**What is expected**
Please repeat only these lines, exactly: the one containing "Click the export" and all that come after it in the material.

=== Begin Enclosure ===

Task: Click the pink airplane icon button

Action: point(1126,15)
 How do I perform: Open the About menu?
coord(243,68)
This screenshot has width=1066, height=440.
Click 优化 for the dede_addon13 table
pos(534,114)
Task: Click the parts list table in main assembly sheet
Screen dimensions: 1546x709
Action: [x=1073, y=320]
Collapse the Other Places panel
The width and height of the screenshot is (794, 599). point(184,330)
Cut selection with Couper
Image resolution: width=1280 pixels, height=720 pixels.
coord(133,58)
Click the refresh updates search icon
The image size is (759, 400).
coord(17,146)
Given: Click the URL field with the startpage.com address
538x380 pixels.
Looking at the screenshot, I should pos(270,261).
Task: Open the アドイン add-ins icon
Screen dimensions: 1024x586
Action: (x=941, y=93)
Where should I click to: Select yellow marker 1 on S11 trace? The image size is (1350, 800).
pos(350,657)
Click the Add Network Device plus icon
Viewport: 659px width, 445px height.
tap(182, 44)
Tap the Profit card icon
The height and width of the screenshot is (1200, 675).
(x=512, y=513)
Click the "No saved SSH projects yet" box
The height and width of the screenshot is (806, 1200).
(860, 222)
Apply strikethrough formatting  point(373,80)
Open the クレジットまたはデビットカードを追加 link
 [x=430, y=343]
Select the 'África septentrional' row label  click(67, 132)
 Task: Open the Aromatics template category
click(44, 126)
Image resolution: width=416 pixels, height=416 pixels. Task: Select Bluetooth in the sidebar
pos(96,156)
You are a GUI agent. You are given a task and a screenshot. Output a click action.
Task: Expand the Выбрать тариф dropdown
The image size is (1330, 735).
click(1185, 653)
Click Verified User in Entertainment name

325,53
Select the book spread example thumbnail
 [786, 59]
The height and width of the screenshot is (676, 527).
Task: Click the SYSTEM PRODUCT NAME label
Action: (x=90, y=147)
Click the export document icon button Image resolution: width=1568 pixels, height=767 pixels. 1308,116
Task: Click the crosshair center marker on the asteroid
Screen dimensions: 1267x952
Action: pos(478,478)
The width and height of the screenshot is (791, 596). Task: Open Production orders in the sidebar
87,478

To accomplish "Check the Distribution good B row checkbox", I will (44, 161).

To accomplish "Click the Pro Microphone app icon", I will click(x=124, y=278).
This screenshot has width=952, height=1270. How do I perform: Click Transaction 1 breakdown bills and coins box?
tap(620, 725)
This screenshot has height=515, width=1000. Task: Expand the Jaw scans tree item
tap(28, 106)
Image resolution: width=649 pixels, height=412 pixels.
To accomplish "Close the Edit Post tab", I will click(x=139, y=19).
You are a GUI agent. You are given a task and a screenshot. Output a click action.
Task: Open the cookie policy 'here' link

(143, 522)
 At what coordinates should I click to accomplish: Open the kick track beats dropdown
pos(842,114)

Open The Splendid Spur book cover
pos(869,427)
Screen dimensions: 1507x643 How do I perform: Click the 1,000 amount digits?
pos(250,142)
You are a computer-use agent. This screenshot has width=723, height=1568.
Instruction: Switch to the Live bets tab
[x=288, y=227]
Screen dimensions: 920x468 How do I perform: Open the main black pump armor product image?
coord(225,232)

=== End Enclosure ===

**Completed task**
Click the export document icon button Image resolution: width=1568 pixels, height=767 pixels. 1308,116
Task: Click the crosshair center marker on the asteroid
Screen dimensions: 1267x952
Action: pos(478,478)
The width and height of the screenshot is (791, 596). Task: Open Production orders in the sidebar
87,478

To accomplish "Check the Distribution good B row checkbox", I will (44, 161).

To accomplish "Click the Pro Microphone app icon", I will click(x=124, y=278).
This screenshot has width=952, height=1270. How do I perform: Click Transaction 1 breakdown bills and coins box?
tap(620, 725)
This screenshot has height=515, width=1000. Task: Expand the Jaw scans tree item
tap(28, 106)
Image resolution: width=649 pixels, height=412 pixels.
To accomplish "Close the Edit Post tab", I will click(x=139, y=19).
You are a GUI agent. You are given a task and a screenshot. Output a click action.
Task: Open the cookie policy 'here' link

(143, 522)
 At what coordinates should I click to accomplish: Open the kick track beats dropdown
pos(842,114)

Open The Splendid Spur book cover
pos(869,427)
Screen dimensions: 1507x643 How do I perform: Click the 1,000 amount digits?
pos(250,142)
You are a computer-use agent. This screenshot has width=723, height=1568.
Instruction: Switch to the Live bets tab
[x=288, y=227]
Screen dimensions: 920x468 How do I perform: Open the main black pump armor product image?
coord(225,232)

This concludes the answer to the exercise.